_Exercise instructions:_ For the entries that follow, retype exactly the lines from the one containing "Given: Dismiss the error toast message" to the one containing "This screenshot has height=900, width=1175.", inclusive, and only those. Images stay out of the copy.
++++++
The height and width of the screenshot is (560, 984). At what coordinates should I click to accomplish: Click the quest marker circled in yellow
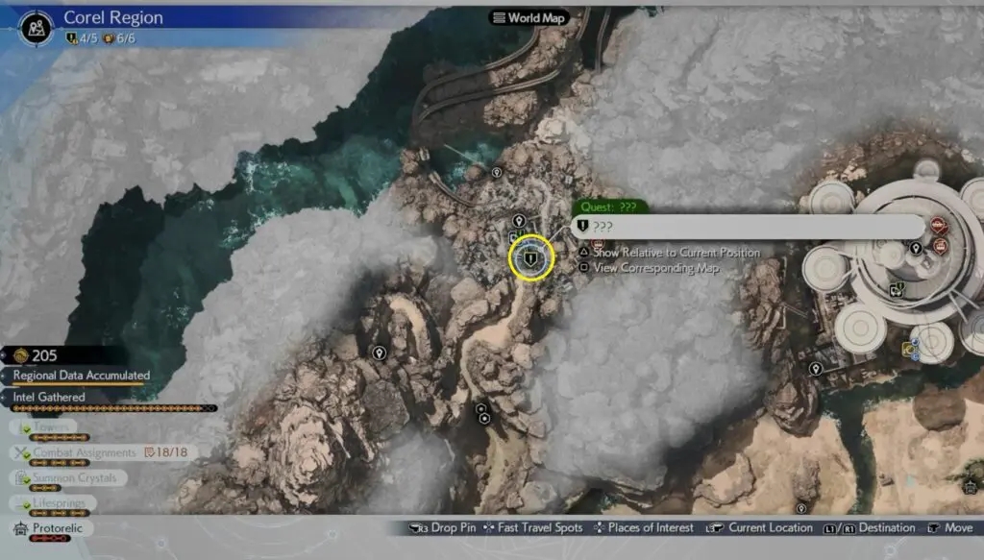click(x=530, y=259)
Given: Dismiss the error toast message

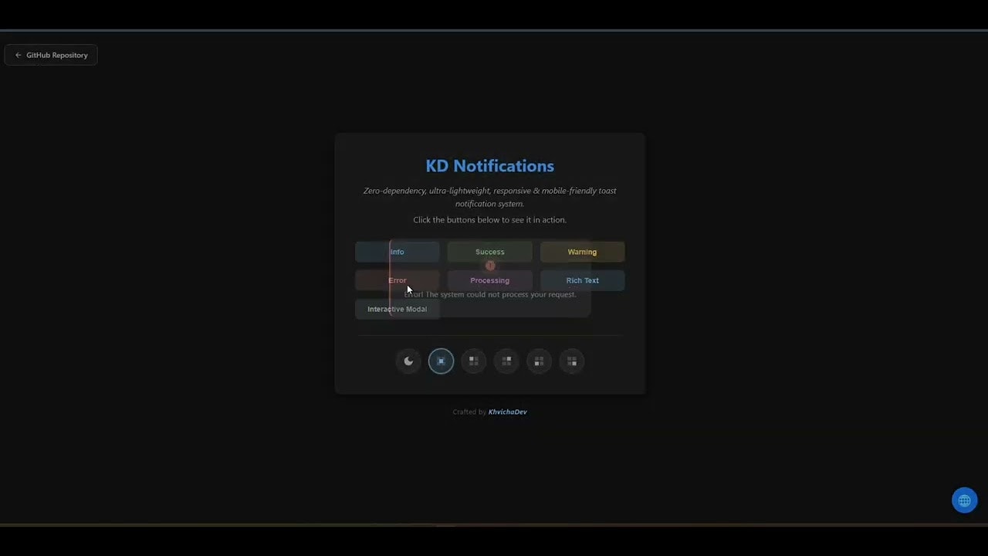Looking at the screenshot, I should pos(489,294).
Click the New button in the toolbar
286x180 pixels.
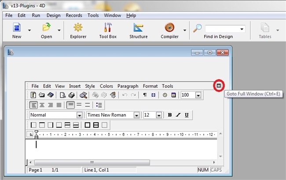click(17, 31)
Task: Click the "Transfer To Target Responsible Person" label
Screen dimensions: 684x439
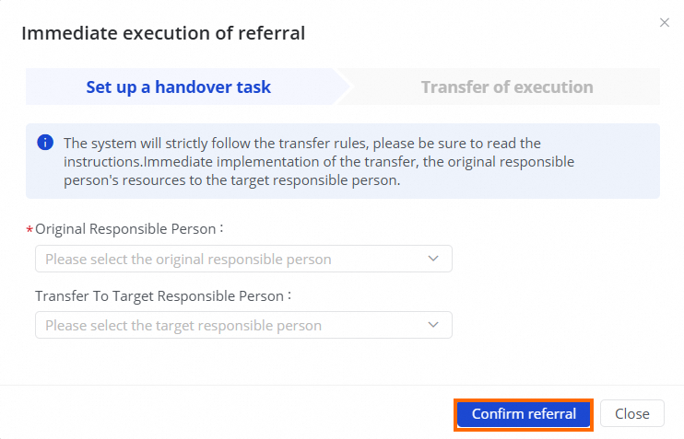Action: 163,295
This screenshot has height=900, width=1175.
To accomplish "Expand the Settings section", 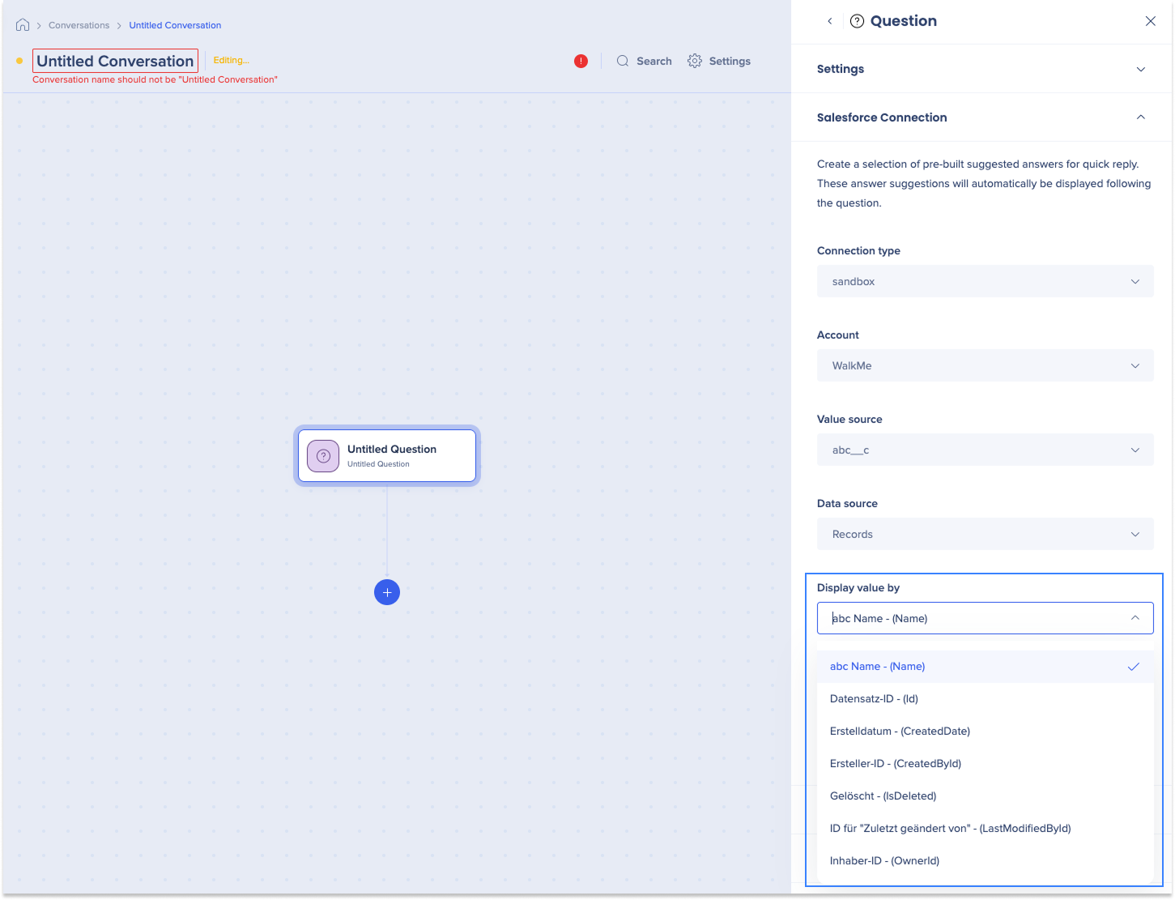I will coord(1140,69).
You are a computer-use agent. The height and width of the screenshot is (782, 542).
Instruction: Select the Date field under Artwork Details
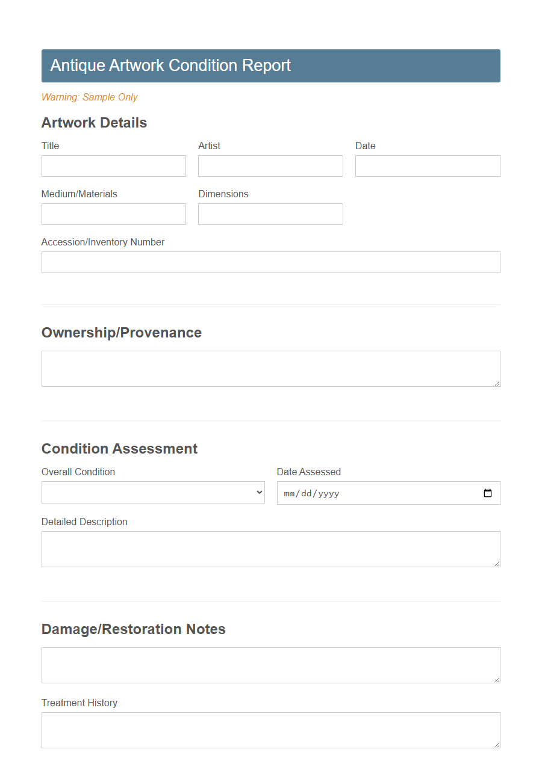[x=427, y=166]
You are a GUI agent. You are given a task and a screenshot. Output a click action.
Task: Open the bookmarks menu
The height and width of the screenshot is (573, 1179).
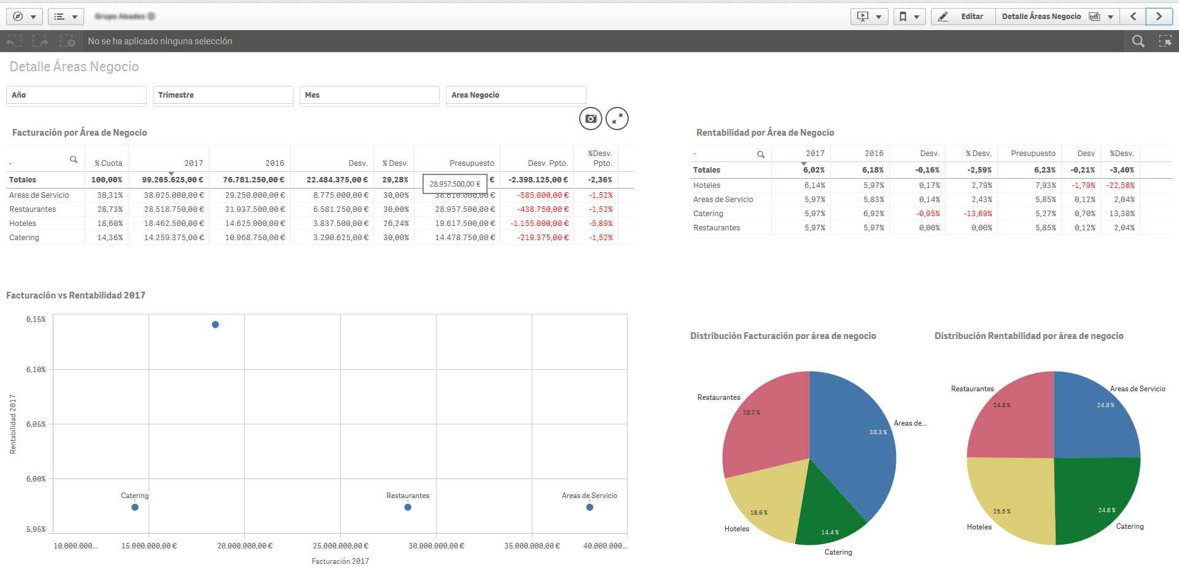(x=909, y=17)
++++++
_Finished exercise:_
Given: Dismiss the error toast message

Looking at the screenshot, I should pos(489,294).
Click the New button in the toolbar
286x180 pixels.
click(17, 31)
Task: Click the "Transfer To Target Responsible Person" label
Screen dimensions: 684x439
Action: 163,295
This screenshot has height=900, width=1175.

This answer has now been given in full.